Otherwise, since the beginning of the Corona crisis, politicians have always had to deal with inaccurate statements about the future, on the basis of which they have to make decisions: “But the vaccination protection has been scientifically proven.” Everything else is conjecture, for example that basic immunization can be achieved through the infection process or that no more aggressive virus variants have appeared. It is also currently not possible to prove that the transition to an endemic situation has already taken place. “We now have to be even more courageous in view of what lies ahead.”

From the point of view of the health policy spokeswoman for the Greens, Maria Klein-Schmeink, it is now a matter of preventing the same situation in autumn as in 2021. The concept of compulsory vaccination does not mean forcing one hundred percent of a society to do something that it does do not want. However, there is too large a group of unvaccinated people who take high risks and thus have a major impact on everyone’s degrees of freedom. You want to achieve that. “Because we know that we can get through the pandemic better with a large number of triple vaccinated people.” In addition, too little is known about Long Covid.

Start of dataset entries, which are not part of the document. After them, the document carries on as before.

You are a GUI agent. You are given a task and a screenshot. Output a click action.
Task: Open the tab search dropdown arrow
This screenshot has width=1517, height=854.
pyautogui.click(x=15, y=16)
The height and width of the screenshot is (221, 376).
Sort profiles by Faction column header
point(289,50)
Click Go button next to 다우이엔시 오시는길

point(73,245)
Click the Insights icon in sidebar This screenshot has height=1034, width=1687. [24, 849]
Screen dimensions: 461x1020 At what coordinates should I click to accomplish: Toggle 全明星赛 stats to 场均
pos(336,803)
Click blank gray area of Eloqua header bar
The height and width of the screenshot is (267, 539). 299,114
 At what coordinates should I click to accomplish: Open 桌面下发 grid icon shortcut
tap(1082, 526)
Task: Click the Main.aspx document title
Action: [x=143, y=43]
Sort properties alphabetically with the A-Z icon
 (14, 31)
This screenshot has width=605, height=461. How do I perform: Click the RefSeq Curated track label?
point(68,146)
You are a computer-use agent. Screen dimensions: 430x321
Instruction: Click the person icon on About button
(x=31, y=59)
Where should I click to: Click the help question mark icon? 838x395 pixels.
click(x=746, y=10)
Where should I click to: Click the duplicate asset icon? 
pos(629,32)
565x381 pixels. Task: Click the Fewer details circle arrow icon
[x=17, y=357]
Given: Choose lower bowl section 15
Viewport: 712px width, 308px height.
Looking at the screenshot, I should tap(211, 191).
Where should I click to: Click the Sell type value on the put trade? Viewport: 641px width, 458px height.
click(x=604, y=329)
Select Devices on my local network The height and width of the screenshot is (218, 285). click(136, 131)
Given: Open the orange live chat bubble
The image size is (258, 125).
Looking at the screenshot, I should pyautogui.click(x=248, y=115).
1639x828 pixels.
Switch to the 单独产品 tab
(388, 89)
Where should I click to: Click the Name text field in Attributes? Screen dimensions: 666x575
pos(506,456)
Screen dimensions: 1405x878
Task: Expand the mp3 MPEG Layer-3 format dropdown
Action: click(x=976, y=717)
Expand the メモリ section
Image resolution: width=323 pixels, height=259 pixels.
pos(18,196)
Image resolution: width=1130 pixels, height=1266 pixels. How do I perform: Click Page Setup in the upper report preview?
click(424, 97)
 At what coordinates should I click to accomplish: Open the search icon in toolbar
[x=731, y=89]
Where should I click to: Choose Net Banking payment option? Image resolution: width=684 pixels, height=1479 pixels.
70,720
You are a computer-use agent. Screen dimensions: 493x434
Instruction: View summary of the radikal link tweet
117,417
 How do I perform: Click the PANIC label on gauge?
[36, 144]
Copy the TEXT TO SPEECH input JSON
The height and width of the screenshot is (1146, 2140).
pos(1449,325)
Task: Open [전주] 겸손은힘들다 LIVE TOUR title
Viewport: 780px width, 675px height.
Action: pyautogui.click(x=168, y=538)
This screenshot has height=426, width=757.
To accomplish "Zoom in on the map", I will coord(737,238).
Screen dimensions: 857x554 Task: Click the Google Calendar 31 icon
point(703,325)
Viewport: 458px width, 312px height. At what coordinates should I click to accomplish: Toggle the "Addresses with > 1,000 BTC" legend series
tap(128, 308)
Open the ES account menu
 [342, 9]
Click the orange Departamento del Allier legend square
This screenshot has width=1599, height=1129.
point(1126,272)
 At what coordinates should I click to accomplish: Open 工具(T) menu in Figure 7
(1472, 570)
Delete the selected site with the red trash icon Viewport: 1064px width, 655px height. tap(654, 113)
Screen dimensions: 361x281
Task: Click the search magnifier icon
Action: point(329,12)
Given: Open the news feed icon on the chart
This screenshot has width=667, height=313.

All of this speaks for compulsory vaccination – and no further delay in parliamentary consultation: “We will not be able to avoid the debate.”

Even the skeptics of a general obligation to vaccinate in the ranks of the traffic light coalition are not in favor of postponing the debate. The health policy spokeswoman for the FDP parliamentary group, Christine Aschenberg-Dugnus, is against general vaccination requirements, but considers the broad parliamentary discussion to be important. Omikron does not make the debate superfluous – the vaccination requirement would be intended for the coming autumn, it must be clarified now, it says in her office: “If the debate was only held in the coming autumn, it would be too late.”